Pierre Monatte 1920

Letter to Trotsky

Source: French Section of Marxists Internet Archive;
Translated: for marxists.org by Mitch Abidor, 2008;
CopyLeft: Creative Commons (Attribute & ShareAlike) marxists.org 2008.

March 13, 1920
Dear Friend:

I am taking a chance and confiding this hasty note to an American comrade. Will it reach you? I very much hope so.

What news can I give you that you don’t already have? You know that the socialist minority – I mean the fraction that marches with Loriot – has made much progress. Ours – the syndicalist minority – is much less apparent, but just as big, if not bigger.

At the Lyons Congress we had with us 588 unions, and among them those most powerful ones numerically. Our strength comes mostly from the railroad, metal and construction workers. As a sign of approval of the last strike, we hope to see our friends take the leadership of the railroad workers federation at the next congress at the end of April. In the metalworkers our numbers are strong in the largest centers, but Merrheim’s persistent influence and the springing up of numerous unions make the balance tip in the other direction.

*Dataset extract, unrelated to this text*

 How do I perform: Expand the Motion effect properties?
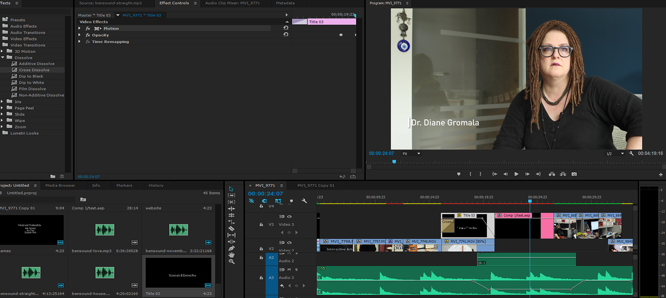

Nevertheless, we are very hopeful. We currently have much sympathy on all sides. The period is past where we were a handful, but the crystallization of our scattered forces is not yet accomplished. It will be the work of events whose occurrence will not be delayed.

The economic crisis, which worsens from month to month, and the bourgeoisie, increasingly aggressive, are rendering all reformist attempts impracticable, which is what is causing Jouhaux’s and Merrheim’s difficulties.

The French working class will soon rediscover its revolutionary spirit. Our ideas, today like yesterday, rest upon yours. You fight for yourself and for us. We fight for you and ourselves, ashamed to have not done more and for still being so weak. But better days will come. They are coming. Your triumph prepares and announces ours. The revolution will soon cease to be Russian and will become European. Think a bit about us, who think about you every hour of the day and night.

A hearty embrace, my dear Trotsky, for you and your family.

P.S. R[osmer]’s health isn’t good. He is currently in the Midi, in Toulon. He is doing a little better. I don’t know when he’ll be able to return to work.